--- SUPPLIED PASSAGE ---
Censoring Science: Inside the Political Attack on Dr. James Hansen and the Truth of Global Warming by Mark Bowen is about the life's work of a scientist, James Hansen. But had the Supreme Court's vote been 5-4 the other way in Bush vs. Gore in 2000, it would have been a very different book.
That is, if it had it been written at all.
Dr. Hansen might have warranted a biography, which would necessarily include a layperson's guide to his scientific findings. He and his colleagues at the Goddard Institute for Space Studies (GISS) have made great contributions to scientific understanding, perhaps even more than their scientific peers recognize (p. 214). However, while Hansen's major discoveries and advances are covered, they are not the primary subject, nor, clearly, the impetus for this book.
George W. Bush did become president; his appointees were, by inclination or for political reasons, opposed to acknowledging the reality of global warming; and his administration did operate under a "unitary executive" theory of government (p. 160) in which everything was to be done for the President's political benefit. The unrepentant young censor at NASA headquarters George Deutsch, who resigned in disgrace after it was revealed that he had failed to graduate from Texas A&M (pp. 81-82), claimed his job was "'to make the president look good'"(p. 17).
--- DATA SECTION ---
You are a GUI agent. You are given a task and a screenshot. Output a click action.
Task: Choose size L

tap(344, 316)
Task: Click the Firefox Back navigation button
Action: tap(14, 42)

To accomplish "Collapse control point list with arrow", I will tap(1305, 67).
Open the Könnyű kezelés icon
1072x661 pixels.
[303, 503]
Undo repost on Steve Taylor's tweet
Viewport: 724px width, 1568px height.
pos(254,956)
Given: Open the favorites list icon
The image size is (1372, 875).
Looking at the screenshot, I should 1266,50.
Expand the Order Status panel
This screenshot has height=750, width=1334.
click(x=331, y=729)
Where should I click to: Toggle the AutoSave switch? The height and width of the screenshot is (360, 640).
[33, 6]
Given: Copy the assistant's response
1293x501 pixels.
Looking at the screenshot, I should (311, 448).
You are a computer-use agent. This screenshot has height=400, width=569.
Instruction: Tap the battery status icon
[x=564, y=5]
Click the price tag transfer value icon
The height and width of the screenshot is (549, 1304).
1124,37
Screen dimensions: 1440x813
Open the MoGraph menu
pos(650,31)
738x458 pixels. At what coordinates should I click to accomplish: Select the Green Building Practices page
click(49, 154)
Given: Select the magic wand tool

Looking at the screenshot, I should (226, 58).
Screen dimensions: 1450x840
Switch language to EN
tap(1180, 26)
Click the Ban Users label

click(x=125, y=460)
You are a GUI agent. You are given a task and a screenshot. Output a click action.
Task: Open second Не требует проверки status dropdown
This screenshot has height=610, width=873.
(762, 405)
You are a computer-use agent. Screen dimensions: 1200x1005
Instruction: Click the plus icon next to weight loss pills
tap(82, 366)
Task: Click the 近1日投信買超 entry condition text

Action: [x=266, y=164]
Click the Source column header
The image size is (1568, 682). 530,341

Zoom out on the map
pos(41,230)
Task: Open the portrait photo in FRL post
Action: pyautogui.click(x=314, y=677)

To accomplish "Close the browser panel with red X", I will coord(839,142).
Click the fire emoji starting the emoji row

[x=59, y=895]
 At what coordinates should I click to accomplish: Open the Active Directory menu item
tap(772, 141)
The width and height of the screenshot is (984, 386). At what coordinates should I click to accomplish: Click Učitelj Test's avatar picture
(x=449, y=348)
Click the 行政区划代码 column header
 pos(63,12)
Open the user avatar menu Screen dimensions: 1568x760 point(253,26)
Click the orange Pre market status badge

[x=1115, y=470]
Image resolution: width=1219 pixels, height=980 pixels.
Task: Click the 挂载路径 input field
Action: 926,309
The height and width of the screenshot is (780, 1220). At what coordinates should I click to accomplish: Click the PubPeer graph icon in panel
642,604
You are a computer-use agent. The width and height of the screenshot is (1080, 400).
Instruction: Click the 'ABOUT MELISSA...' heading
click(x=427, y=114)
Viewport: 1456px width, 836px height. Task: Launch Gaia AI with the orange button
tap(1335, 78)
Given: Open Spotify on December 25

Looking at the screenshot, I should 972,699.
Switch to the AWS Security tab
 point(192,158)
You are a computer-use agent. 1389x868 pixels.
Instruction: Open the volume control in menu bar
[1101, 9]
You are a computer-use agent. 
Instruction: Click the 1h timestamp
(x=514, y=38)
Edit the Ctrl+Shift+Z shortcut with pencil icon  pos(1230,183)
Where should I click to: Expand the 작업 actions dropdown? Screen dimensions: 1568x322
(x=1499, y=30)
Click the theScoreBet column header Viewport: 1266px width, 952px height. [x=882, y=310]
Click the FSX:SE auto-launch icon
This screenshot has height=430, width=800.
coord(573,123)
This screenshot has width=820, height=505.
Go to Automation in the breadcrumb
---
● **SHORT EXERCISE**
Reproduce the book review about James Hansen in full, word for word.

● **TASK RESULT**
Censoring Science: Inside the Political Attack on Dr. James Hansen and the Truth of Global Warming by Mark Bowen is about the life's work of a scientist, James Hansen. But had the Supreme Court's vote been 5-4 the other way in Bush vs. Gore in 2000, it would have been a very different book.
That is, if it had it been written at all.
Dr. Hansen might have warranted a biography, which would necessarily include a layperson's guide to his scientific findings. He and his colleagues at the Goddard Institute for Space Studies (GISS) have made great contributions to scientific understanding, perhaps even more than their scientific peers recognize (p. 214). However, while Hansen's major discoveries and advances are covered, they are not the primary subject, nor, clearly, the impetus for this book.
George W. Bush did become president; his appointees were, by inclination or for political reasons, opposed to acknowledging the reality of global warming; and his administration did operate under a "unitary executive" theory of government (p. 160) in which everything was to be done for the President's political benefit. The unrepentant young censor at NASA headquarters George Deutsch, who resigned in disgrace after it was revealed that he had failed to graduate from Texas A&M (pp. 81-82), claimed his job was "'to make the president look good'"(p. 17).